Ya en la calle, desoímos lo que nos dijera el conserje: “tomen taxis solo del hotel”. Pueblerinos, ¿qué podría ocurrir?; en Bolivia se caminaba de noche sin aprensión y sin un alma en la cuadra. Subimos a un vocho amarillo, una peta Volkswagen sin asiento de copiloto. Antes del semáforo, el conductor dejó su rudimentario celular, como si lo hubiera usado. Ya en la luz roja, irrumpieron en el vocho dos atracadores. El de la vanguardia, pistola en ristre; el de la retaguardia, arguyendo irrebatible, objeto punzocortante mediante (en la jerga policial).
Me retuvieron los lentes, decretando cerrar los ojos. Como el perro de Pavlov, fui rápidamente adiestrado: abrirlos era conjurado con un sonoro revés en el cachete derecho. A los minutos desplegué mis avances de alumno destacado. No precisé ofrecer la otra mejilla.
La peta rajaba ya por una carretera. Los hampones inquirían cuánto dinero había en mi billetera requisada. Presto a colaborar, por absurdo que fuera, recité los montos exactos, en una inexplorada vocación contable. Pavlov retomó su labor. Aplicado, comprendí que había otro auto detrás, con sus secuaces. Los de la peta no deseaban compartirles el efectivo ni que yo metiera la pata.
Acabamos en un barrio perdido, el escarabajo parado; dos niños lo lavaban. El gerente y yo yacíamos reclinados en el auto. Pavlov le rozaba la cabeza con el caño: “¿Qué tal, pelón (calvo)?, ¿te gusta que te apunte? En el suelo de la peta había una maquina de producir electricidad y un martillo. Se preferiría el gradualismo al shock, llegado el caso. Fuera, el vigilante de la banda enamoraba por teléfono: “hola, inmensa… Aquí, chambeando”.
Los NIP (allá no se dice PIN) de nuestras tarjetas sufragaron muy holgadamente transporte y viáticos de estos emprendedores. Una tarjeta no funcionó y regresaron con ánimos gradualistas contra mí. Siempre constructivo, pude aclarar el malentendido. Después, ya bonachones, preguntaron por el Diablo Etcheverry y se encariñaron de mis CD. Cual un Ulises altiplánico, más me hubiera valido tumbarme a leer en el “sobre”.

=======

* ENUNCIADO:
Edita el relato del asalto en todo lo que va desde "Ya en la calle, desoímos" hasta "la otra mejilla." y pon "taxi" en lugar de "vocho". Basta con el texto para resolver.

* DATOS PROPORCIONADOS:
=======

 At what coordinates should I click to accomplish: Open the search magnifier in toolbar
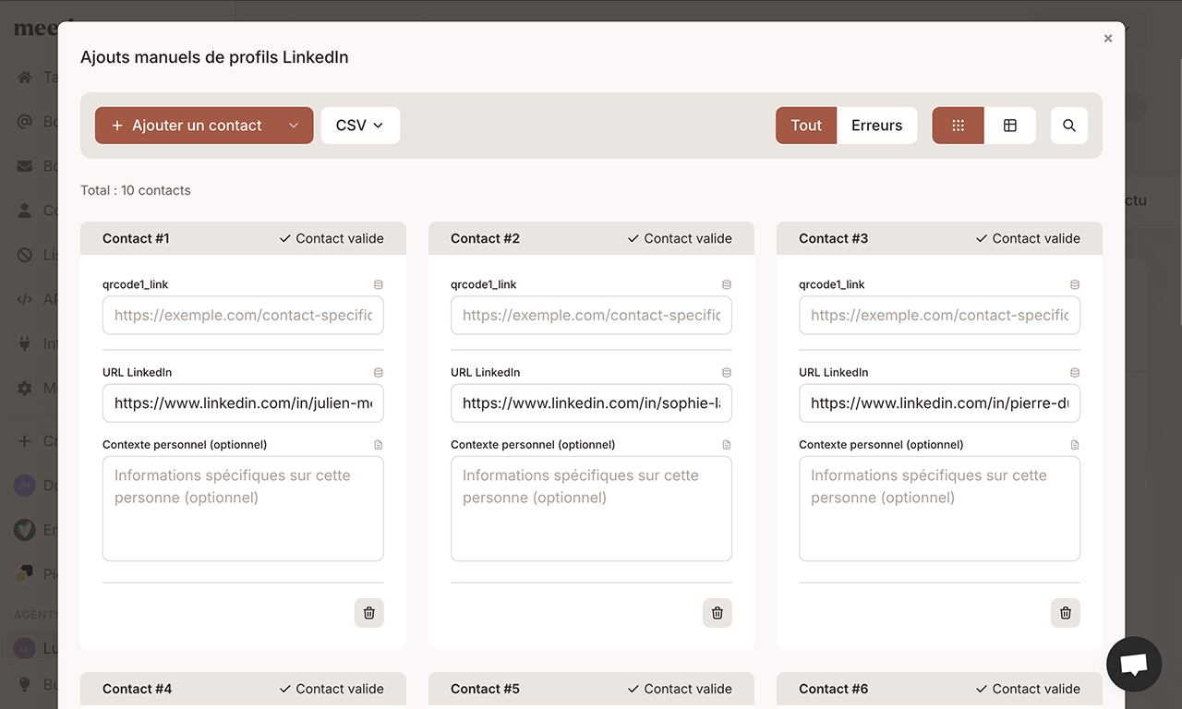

=======

* RESPUESTA COMPLETA:
Ya en la calle, desoímos lo que nos dijera el conserje: “tomen taxis solo del hotel”. Pueblerinos, ¿qué podría ocurrir?; en Bolivia se caminaba de noche sin aprensión y sin un alma en la cuadra. Subimos a un taxi amarillo, una peta Volkswagen sin asiento de copiloto. Antes del semáforo, el conductor dejó su rudimentario celular, como si lo hubiera usado. Ya en la luz roja, irrumpieron en el taxi dos atracadores. El de la vanguardia, pistola en ristre; el de la retaguardia, arguyendo irrebatible, objeto punzocortante mediante (en la jerga policial).
Me retuvieron los lentes, decretando cerrar los ojos. Como el perro de Pavlov, fui rápidamente adiestrado: abrirlos era conjurado con un sonoro revés en el cachete derecho. A los minutos desplegué mis avances de alumno destacado. No precisé ofrecer la otra mejilla.